[WHAT THE TASK ASKS]
Starting with the line that contains "Home (55, 2395)" and stopping after the line that contains "Testimonials (85, 2416)", copy the entries below exactly. Include nothing else.

= = = = = = =

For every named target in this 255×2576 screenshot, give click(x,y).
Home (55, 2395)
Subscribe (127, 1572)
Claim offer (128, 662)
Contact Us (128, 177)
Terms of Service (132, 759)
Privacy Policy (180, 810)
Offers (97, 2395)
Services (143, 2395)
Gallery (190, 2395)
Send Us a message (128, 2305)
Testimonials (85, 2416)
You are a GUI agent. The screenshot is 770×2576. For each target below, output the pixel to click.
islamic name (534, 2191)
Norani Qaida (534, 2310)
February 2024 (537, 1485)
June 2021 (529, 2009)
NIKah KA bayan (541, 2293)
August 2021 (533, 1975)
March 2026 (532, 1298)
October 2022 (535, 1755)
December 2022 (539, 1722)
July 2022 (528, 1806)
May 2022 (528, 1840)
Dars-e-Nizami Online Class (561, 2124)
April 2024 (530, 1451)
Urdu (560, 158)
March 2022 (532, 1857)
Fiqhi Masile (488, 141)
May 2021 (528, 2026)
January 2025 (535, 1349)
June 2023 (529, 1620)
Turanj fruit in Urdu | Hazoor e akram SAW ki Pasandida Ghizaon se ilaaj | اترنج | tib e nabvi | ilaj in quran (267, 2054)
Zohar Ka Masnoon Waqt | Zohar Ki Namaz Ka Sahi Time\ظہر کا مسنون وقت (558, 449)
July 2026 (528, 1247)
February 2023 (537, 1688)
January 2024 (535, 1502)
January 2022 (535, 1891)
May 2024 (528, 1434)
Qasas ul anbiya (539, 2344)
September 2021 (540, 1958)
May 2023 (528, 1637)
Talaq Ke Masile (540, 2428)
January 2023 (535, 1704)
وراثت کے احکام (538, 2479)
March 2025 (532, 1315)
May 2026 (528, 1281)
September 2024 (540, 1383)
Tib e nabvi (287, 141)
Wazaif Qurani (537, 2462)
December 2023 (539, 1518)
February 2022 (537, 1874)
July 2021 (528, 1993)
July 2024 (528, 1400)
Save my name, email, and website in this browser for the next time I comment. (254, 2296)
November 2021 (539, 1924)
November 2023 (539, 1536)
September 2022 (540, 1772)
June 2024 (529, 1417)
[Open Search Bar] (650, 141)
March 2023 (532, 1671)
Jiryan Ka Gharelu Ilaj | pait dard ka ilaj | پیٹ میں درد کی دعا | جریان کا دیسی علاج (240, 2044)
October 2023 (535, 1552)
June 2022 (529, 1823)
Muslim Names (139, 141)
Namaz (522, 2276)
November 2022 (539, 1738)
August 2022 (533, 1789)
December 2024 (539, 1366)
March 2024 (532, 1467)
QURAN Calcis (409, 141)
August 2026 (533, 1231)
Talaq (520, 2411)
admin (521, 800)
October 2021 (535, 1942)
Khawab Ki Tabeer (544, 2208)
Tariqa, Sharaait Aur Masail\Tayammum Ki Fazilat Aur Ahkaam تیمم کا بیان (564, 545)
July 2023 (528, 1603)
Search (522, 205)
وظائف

= = = = = = =

[SOLUTION TO THE EXERCISE]
Home (55, 2395)
Subscribe (127, 1572)
Claim offer (128, 662)
Contact Us (128, 177)
Terms of Service (132, 759)
Privacy Policy (180, 810)
Offers (97, 2395)
Services (143, 2395)
Gallery (190, 2395)
Send Us a message (128, 2305)
Testimonials (85, 2416)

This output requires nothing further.